Stored items
++++

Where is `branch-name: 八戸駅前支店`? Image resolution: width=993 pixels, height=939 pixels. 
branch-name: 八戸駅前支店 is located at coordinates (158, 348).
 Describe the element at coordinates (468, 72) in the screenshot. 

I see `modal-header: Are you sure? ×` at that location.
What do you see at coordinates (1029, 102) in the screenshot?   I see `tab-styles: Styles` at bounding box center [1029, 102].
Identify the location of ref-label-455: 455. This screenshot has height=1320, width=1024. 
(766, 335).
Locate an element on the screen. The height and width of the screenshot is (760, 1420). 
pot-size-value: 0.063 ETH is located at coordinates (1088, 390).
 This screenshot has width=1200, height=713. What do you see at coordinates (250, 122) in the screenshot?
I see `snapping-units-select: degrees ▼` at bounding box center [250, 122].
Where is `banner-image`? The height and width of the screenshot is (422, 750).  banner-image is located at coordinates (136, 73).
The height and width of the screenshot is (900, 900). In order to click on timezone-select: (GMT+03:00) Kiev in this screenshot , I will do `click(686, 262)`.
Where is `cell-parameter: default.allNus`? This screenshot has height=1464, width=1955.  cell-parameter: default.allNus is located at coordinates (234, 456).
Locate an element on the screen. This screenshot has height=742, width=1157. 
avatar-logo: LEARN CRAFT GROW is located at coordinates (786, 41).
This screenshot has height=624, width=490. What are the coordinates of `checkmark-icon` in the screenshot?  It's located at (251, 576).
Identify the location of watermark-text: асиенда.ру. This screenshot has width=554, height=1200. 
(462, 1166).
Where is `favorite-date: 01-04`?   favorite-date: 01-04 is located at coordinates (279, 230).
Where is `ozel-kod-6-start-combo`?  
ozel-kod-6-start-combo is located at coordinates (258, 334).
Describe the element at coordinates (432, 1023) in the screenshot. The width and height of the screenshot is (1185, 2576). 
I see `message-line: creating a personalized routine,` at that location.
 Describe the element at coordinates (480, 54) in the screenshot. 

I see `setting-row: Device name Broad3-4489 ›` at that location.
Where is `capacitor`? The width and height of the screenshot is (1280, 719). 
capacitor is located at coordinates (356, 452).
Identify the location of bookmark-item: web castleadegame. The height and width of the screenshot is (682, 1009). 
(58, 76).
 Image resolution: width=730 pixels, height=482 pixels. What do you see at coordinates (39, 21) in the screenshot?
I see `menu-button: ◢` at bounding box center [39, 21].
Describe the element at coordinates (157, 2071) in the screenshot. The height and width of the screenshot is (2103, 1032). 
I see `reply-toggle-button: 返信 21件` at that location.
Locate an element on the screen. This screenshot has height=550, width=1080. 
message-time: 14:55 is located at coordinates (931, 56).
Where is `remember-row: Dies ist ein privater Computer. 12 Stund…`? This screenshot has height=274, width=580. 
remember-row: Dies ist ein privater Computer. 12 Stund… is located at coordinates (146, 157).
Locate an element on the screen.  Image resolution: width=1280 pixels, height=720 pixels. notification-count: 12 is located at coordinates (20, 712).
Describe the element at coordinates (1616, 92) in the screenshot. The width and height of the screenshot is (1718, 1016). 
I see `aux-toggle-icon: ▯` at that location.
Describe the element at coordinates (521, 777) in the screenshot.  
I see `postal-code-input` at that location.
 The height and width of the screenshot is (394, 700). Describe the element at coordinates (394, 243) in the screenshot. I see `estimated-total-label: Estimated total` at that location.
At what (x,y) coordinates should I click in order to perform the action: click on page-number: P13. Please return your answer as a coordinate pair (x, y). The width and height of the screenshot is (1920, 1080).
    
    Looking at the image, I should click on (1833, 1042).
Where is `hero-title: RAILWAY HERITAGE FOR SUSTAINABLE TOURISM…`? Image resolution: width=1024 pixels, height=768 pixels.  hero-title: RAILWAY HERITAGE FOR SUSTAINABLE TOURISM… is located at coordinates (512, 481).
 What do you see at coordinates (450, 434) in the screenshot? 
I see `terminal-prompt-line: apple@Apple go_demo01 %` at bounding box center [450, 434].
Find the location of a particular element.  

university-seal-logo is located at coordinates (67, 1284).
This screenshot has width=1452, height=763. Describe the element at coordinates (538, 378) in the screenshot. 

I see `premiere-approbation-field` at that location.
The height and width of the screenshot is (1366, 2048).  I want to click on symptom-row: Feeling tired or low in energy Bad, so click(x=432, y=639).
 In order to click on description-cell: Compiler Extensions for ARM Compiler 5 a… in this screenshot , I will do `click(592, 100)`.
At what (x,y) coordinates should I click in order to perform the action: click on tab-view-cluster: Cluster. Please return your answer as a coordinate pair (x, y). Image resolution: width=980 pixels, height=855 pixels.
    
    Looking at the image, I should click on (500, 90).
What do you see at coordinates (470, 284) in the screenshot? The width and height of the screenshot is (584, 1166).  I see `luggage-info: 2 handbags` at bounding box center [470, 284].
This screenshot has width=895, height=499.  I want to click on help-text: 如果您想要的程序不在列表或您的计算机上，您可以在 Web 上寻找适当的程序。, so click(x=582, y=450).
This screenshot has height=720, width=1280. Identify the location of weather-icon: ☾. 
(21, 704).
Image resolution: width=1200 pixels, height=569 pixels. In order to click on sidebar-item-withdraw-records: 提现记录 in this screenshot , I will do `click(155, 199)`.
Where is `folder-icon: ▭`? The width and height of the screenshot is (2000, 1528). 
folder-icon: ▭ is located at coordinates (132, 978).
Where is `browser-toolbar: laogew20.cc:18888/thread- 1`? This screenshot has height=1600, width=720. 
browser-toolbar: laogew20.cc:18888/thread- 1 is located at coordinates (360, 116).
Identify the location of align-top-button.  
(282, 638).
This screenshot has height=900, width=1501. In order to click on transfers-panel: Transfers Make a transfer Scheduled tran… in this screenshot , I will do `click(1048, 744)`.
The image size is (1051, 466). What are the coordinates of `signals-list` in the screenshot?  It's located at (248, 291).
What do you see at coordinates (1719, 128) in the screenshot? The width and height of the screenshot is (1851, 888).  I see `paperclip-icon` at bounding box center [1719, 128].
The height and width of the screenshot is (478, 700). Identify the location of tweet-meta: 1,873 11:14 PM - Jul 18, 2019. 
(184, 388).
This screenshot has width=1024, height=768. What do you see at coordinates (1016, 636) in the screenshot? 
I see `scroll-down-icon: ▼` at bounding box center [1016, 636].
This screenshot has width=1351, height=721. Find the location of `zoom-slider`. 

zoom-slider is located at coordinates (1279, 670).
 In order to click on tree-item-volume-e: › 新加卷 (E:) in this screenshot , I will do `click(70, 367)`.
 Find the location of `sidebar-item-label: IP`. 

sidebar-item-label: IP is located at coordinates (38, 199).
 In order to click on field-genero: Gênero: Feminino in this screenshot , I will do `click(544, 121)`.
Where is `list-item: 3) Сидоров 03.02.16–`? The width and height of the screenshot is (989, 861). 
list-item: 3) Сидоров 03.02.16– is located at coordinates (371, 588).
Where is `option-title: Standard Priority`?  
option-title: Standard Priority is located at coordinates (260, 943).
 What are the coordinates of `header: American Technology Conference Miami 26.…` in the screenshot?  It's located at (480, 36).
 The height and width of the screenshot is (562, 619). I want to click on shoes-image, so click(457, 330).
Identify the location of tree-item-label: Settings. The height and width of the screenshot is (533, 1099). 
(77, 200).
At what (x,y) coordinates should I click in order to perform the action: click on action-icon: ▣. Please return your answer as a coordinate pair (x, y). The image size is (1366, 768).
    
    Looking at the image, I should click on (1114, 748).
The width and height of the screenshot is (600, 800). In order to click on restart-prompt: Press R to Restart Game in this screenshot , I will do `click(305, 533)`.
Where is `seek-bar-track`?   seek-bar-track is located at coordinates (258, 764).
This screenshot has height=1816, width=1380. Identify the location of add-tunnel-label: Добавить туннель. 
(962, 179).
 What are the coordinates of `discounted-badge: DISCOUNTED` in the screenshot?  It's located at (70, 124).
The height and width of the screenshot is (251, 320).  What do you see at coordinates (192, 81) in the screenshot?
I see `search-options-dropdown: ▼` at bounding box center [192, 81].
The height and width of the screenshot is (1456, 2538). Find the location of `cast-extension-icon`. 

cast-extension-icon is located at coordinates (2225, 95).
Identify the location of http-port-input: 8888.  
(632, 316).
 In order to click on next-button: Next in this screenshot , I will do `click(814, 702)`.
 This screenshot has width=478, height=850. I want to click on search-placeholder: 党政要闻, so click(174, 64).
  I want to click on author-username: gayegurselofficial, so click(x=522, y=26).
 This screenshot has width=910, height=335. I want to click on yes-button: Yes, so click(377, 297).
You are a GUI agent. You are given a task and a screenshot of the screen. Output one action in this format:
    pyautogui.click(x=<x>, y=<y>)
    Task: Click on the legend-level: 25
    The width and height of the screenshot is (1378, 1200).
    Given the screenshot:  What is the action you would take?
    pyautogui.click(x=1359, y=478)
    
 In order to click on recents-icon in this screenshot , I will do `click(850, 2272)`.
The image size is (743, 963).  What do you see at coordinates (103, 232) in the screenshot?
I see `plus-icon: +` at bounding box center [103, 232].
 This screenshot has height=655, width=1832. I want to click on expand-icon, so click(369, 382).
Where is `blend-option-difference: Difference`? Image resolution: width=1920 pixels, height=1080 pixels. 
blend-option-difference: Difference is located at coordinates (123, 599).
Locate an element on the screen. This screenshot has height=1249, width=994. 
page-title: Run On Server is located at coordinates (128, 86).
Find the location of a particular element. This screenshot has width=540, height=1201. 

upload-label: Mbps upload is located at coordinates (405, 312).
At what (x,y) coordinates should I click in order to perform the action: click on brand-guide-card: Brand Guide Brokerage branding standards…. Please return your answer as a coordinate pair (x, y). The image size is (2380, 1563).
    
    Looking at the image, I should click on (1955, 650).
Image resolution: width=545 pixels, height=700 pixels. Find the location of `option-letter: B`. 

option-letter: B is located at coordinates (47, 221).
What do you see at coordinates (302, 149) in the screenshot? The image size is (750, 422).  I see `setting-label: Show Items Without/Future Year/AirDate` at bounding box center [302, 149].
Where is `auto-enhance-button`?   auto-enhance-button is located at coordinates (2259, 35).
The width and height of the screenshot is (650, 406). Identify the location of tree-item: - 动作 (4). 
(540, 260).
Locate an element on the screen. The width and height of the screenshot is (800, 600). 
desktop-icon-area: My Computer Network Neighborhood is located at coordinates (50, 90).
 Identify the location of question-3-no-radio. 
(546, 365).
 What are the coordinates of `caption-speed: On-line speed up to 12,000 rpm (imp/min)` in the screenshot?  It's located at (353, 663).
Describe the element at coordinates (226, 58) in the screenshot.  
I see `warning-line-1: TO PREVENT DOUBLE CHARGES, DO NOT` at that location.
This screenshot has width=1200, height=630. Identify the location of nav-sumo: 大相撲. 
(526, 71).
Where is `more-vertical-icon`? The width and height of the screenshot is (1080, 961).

++++

● **Job**
Quote, word for word, the stretch of the records from the very beginning through the line containing "Are you sure?".

● **Written response**
Where is `branch-name: 八戸駅前支店`? Image resolution: width=993 pixels, height=939 pixels. 
branch-name: 八戸駅前支店 is located at coordinates (158, 348).
 Describe the element at coordinates (468, 72) in the screenshot. 

I see `modal-header: Are you sure? ×` at that location.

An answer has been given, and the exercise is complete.